Not only are the people of Vanuatu the happiest, friendliest, most unconditionally loving people ever, but they are also some of the poorest people you’ll meet too. Most housing is constructed from corrugated iron, and some traditional materials such as mud and straw. So it’s no surprise that when Cyclone Pam came and said hi, she left damaged houses, villages and communities in her wake.

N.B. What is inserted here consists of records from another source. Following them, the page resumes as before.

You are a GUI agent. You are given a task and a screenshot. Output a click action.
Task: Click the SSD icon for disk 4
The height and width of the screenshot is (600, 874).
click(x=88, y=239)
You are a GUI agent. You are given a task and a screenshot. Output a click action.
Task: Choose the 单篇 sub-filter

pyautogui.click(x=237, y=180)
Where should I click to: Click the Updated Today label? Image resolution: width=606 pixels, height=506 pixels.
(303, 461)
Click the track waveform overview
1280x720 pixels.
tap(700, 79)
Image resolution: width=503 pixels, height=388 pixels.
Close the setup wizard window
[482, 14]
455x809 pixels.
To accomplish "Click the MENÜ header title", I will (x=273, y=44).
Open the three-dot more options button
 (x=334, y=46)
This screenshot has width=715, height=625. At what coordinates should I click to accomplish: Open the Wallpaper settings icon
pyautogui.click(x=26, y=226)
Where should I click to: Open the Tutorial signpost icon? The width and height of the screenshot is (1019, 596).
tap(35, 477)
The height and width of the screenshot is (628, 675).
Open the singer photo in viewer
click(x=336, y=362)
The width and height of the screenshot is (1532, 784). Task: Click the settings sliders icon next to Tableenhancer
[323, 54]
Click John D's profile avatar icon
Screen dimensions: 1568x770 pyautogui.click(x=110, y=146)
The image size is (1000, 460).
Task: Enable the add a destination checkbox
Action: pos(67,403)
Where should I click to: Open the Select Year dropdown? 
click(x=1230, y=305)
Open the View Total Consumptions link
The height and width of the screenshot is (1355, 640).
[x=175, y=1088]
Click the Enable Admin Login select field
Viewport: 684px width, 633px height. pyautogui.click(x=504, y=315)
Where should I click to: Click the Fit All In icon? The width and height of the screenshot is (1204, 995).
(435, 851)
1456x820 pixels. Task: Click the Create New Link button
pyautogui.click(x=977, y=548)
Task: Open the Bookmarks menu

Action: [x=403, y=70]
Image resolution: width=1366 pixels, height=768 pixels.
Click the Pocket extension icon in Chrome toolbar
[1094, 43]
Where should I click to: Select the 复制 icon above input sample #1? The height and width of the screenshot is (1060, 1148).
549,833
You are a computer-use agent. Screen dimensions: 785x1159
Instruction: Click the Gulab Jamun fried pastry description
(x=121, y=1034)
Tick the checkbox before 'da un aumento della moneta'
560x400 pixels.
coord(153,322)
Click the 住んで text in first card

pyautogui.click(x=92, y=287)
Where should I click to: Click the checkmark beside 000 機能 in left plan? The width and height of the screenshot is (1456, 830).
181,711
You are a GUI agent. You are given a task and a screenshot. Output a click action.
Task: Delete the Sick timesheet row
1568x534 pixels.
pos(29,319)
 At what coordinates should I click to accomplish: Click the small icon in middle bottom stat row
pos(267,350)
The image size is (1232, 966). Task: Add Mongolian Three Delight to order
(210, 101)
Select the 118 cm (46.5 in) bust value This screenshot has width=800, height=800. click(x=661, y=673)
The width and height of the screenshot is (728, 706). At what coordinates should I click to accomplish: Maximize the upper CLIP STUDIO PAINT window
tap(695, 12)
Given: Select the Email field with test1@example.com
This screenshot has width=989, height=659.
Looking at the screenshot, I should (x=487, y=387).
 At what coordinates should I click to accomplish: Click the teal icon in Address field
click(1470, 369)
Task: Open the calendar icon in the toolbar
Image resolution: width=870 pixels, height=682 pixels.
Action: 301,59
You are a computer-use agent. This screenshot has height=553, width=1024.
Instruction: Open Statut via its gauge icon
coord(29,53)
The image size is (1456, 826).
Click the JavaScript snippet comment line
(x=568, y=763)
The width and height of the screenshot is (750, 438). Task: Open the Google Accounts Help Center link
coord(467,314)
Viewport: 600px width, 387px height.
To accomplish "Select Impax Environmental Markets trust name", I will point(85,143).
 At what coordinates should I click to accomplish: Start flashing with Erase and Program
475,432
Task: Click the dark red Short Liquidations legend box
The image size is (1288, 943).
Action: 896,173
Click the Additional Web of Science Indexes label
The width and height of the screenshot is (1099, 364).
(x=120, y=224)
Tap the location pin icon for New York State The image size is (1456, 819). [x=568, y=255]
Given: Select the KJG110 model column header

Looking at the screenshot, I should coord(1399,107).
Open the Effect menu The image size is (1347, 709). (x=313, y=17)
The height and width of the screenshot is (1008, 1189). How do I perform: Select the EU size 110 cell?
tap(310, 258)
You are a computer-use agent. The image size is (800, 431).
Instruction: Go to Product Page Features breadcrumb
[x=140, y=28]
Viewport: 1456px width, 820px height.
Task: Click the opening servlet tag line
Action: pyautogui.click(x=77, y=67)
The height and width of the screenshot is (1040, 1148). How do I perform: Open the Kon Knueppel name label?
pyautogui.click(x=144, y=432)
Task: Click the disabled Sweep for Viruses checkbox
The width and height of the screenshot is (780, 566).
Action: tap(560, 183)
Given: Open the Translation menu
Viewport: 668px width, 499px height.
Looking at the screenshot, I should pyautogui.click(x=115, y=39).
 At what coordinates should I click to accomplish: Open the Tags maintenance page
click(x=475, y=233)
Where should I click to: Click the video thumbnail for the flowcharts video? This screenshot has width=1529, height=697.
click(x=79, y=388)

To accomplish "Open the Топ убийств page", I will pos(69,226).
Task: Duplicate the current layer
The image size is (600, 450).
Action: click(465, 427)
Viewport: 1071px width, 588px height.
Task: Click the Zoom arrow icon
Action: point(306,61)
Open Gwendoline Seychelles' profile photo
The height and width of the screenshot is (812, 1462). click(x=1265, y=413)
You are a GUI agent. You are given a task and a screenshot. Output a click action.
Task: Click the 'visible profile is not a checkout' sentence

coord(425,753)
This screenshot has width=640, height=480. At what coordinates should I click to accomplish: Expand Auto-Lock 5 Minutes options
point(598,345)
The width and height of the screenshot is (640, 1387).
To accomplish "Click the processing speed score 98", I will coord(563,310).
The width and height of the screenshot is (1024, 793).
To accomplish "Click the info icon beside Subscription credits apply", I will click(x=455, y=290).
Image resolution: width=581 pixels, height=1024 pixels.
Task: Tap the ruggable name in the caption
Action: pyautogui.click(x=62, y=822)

However this is more than a ‘pity’ story, I’m sure, in fact I’m positive, that the people of Vanuatu don't want the rest of the world to feel sorry for them. To Ni-Van people, they come at whatever life throws at them with a sense of unity, positivity and faith. I remember when I was living in Vanuatu we didn’t have rain for just over a month. The tanks were running scarily low, and in any other culture emergency water supplies would’ve been ordered and being demanded to be delivered the next day. However, my Mama said to me “Big fulla upstairs will provide everything we need. He will make it rain, I prayed.” And sure enough, the next week, it rained. Our tanks were over flowing. We had more than enough water.
There is something we can learn about the small population (250,000) of Vanuatu. Attitude is key. If we faced our ‘first world problems’ with an attitude of unity, positivity and faith, we could be more like the Ni-Van people, facing hardships with a selfless attitude that looks out for other people and isn’t all about what I need and what I want.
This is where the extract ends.